Au palais de l’Archevêché, en face, sont exposés une centaine de portraits réalisés au cours des vingt dernières années par le Sud-Africain Pieter Hugo, prix découverte à Arles en 2008. « Mon travail porte sur le fait d’être un étranger » explique-t-il, « j’ai l’impression d’habiter moi-même cet espace et d’adopter cette notion afin de m’engager avec les personnes que je photographie. Je commence presque toujours mon travail en me présentant : je regarde, et on me regarde en retour.

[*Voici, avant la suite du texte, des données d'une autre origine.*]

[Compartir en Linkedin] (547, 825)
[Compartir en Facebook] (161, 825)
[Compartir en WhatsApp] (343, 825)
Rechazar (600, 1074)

Quand on crée un portrait, le cynisme disparaît pendant un bref instant. Il y a de la beauté à être tenu dans le regard de l’autre ». De cet ensemble d’images, traversé par différents thèmes tels que la race, le genre, la condition sociale, se dégage un fort sentiment d’intimité, l’impression en effet d’être le témoin privilégié de la rencontre entre le photographe et son sujet. Qu’il photographie des jeunes au physique atypique pour une campagne de mode, ou même qu’il saisisse de son téléphone portable les visages endormis des passagers d’un vol transatlantique – une série qui fait sourire mais avec laquelle il met aussi en garde contre l’intrusion de plus en plus grande des systèmes de surveillance et de leurs captures d’images incontrôlées – c’est aussi son propre portrait qu’il laisse entrevoir dans ce face-à-face instantané.
Pieter Hugo, « Être présent », Palais de l’Archevêché, 35 place de la République.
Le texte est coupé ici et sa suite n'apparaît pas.